→ **Exercise goal**
Among the entries below, only the lines starting at the one with "You are a GUI" and ending at the one with "630x473 pixels.", both included, are to be printed exactly.

→ **Supplied material**
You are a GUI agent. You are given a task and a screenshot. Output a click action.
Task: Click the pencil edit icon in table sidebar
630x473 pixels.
* * *
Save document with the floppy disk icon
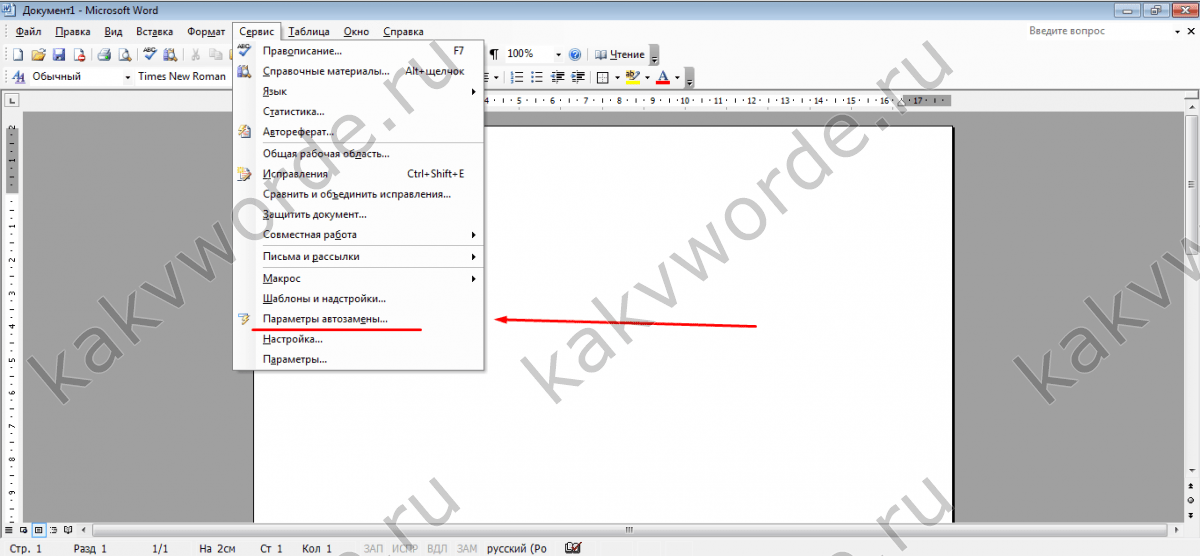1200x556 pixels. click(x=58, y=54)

→ **Output of the exercise**
You are a GUI agent. You are given a task and a screenshot. Output a click action.
Task: Click the pencil edit icon in table sidebar
630x473 pixels.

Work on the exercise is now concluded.